Après que les salariéEs de Thomson eurent organisé le procès symbolique de leurs dirigeants voyous, le 5 octobre 2012, place du Ralliement à Angers, la ministre des PME fit une brève apparition pour assurer ces mêmes salariéEs des regrets éternels –et impuissants– du gouvernement. Mais ce bref instant d’émotion commandée n’était qu’une étape contrainte dans la journée de Fleur Pellerin. L’objet véritable de son périple était un peu plus loin, sur le plateau des Capucins. Il avait pour sigle ESEO et pour fondateur le chanoine Janneteau. Les nouveaux bâtiments ultramodernes et très privés de l’École supérieure électronique de l’Ouest, construits à grands frais des collectivités territoriales publiques, [1] y étaient inaugurés en présence de l’union sacrée des élus locaux, de C. Béchu (UMP/Conseil général) à J.-C. Antonini (PS/agglo).
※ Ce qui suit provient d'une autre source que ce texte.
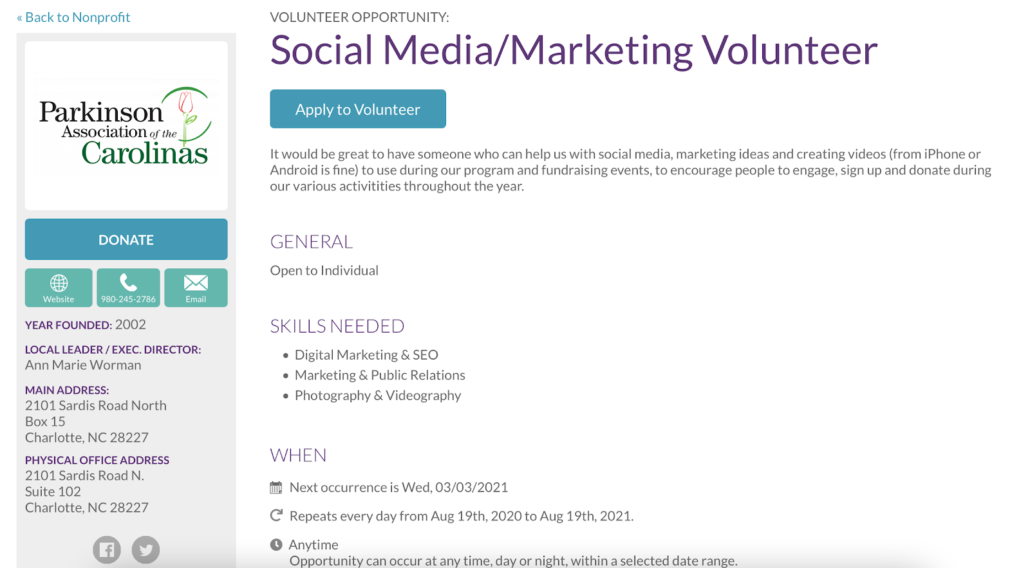Click the Email envelope icon button
Image resolution: width=1030 pixels, height=568 pixels.
(196, 288)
La représentante de l’État présida sans état d’âme à ces festivités œcuméniques…

Au-delà de cette anecdote inaugurale, une vieille complicité entre les élites provinciales PS et UMP et les responsables de l’enseignement privé s’affiche de plus en plus ouvertement. Cet affichage s’inscrit lui-même dans un appétit de plus en plus affirmé des collectivités vis-à-vis de l’enseignement supérieur et de la recherche (ESR). Dans les récentes « Assises » universitaires organisées dans la plus grande indifférence par le Ministère (MESR) autour de questions fermées (et contenant déjà les réponses attendues), les régions ont confirmé leur désir de dirigisme dans ce domaine. Partout, il est question de nouvelles étapes dans la décentralisation, d’universités mises en réseau régional dans le cadre d’une « complémentarité » entre établissements. Cela pose la question des formations que pourraient ouvrir ces établissements (appelés à se spécialiser, probablement selon les desiderata des élites et des entreprises locales ; l’offre de formation de service public ne serait plus guère assurée qu’à une échelle régionale [2]). À l’Ouest, cette question est doublée par celle de la « complémentarité » avec le privé, déjà systématique dans le primaire et le secondaire, et maintenant revendiquée dans le supérieur. La part régionale du financement de la recherche est depuis longtemps soumise aux caprices des modes ou aux lobbys locaux, et le privé s’y taille une part démesurée eu égard à ses faibles capacités. À Angers, on a déjà connu l’accord de dupes entre l’Association St Yves et l’Université (UA), en vertu duquel les deux établissements UCO et UA s’engageaient à ne pas ouvrir de filières concurrentes (que la Catho s’est empressée de transgresser). Aujourd’hui, d’aucuns rêvent d’un « technocampus » autour de l’ESEO impliquant la délocalisation de composantes du site de Belle Beille (ISTIA, parties de l’IUT et de l’UFR sciences). [3] Dans le monde idéal des gestionnaires PS et UMP, privé et public travaillent main dans la main et l’impôt est destiné à financer à parts égales le public et le privé (cependant, le Conseil général à majorité UMP préfère largement le privé !)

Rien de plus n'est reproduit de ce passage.